Christy Cummings (63) was working as a doorman at the Glengannon Hotel, near Dungannon, when he was shot preventing an LVF massacre at the premises in December 1997.
Another doorman, Seamus Dillon, was killed by the loyalist gunmen and several others were injured.
Mr Cummings was shot in the back and was left paralysed from the chest down. He said he didn't receive compensation because he was a former prisoner, and he fears he now won't secure a victims' pension for the same reason.
He hand-delivered his letter for Secretary of State, Brandon Lewis, to the Northern Ireland Office at Stormont House.
Speaking earlier, he said: "I was working as a doorman on the evening of the (LVF) attack, along with Seamus and my brother-in-law who was also shot.

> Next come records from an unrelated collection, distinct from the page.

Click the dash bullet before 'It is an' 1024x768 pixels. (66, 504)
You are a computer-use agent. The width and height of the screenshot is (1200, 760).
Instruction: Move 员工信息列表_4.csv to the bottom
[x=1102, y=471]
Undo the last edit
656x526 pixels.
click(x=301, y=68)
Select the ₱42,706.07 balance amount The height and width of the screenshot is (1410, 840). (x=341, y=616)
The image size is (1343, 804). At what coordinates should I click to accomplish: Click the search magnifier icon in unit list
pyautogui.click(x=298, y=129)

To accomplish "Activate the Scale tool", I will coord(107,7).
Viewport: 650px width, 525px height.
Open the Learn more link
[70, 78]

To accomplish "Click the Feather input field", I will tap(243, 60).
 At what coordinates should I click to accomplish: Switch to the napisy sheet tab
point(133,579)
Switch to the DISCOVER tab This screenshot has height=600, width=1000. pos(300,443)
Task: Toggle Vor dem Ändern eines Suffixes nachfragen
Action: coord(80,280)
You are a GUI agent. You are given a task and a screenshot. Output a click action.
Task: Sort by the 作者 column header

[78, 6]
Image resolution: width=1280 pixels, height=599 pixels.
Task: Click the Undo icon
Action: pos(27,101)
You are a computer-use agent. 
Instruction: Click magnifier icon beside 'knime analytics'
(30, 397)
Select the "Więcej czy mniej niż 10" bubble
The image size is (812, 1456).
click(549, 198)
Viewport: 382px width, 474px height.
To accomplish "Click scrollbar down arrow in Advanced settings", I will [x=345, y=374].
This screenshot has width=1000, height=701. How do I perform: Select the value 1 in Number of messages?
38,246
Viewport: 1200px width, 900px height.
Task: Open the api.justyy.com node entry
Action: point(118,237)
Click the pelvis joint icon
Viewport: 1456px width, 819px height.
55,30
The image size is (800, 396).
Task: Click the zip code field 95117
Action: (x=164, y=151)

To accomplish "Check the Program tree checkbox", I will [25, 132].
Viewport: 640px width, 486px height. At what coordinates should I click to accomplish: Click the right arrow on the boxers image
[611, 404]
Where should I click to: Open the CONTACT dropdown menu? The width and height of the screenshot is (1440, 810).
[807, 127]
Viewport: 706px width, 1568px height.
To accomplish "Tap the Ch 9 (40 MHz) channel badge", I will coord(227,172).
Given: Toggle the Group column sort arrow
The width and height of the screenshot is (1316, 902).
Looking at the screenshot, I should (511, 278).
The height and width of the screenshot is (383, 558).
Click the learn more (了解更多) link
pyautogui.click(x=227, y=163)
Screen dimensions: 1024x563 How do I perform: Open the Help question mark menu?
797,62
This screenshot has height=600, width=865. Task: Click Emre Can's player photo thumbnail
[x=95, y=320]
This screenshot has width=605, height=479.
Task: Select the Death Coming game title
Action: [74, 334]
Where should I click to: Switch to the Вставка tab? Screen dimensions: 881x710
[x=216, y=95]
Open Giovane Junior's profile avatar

"As former republican prisoners, it was the only type of work we could get to put bread on the table for our families.
"We prevented loyalist gunmen from entering the premises and causing another massacre like that in Greysteel or Loughinisland.
"I've struggled physically and mentally over the years following the attack. I live with chronic pain."
Mr Cummings was convicted in 1979 of leaving a hoax bomb outside a house and of IRA membership.
He was sentenced to 16 years in jail, but the sentence was reduced on appeal and he spent less than seven years behind bars.
He continues to assert his innocence, and his case is under consideration by the Criminal Case Review Commission.
Under the current draft guidelines for the victims' pension, ex-prisoners who have spent more than two-and-a-half years in jail must go before a High Court judge-led independent panel.
It will assess whether there are mitigating factors to justify them receiving the compensation paid automatically to other injured people. Mr Cummings claims this is discriminatory.
His son Ruairi said his father was a hero who had saved lives. He said he deserved to be treated as a victim "just like thousands of other people".
He added: "The playing field is not level. My daddy suffers psychologically and physically every single day and has done since this has happened. The pain never goes away for my father."
Solicitor Niall Murphy said Mr Cummings and people in similar circumstances should not have to rely on the "whims" of an independent panel to qualify for the victims' pension.
Sinn Fein is refusing to nominate a Stormont department to operate the pension scheme.
Party president Mary Lou McDonald yesterday said there was a distinction between "combatants and civilian victims".
But she said that no distinction must be made between different "combatants", and republicans should be treated the same as those who served in the security forces when it comes to eligibility.
She told Radio Ulster that Sinn Fein wouldn't support a scheme "that is very deliberately and rather crudely designed to be partisan and to be partial and to make judgments as to who was right and who was wrong in terms of the combatant groups in the conflict".
Meanwhile, First Minister Arlene Foster said she was "particularly upset" that the scheme had not progressed.
"It is important that we proceed because it is wrong that innocent victims are not receiving what they're legally entitled to receive," she said.
If there was no agreement at Stormont, then "the Westminster Government have an obligation to look to other ways to deal with this issue", she added.
On the row over whether London or Stormont funds the scheme, Mrs Foster said the responsibility lay with Westminster.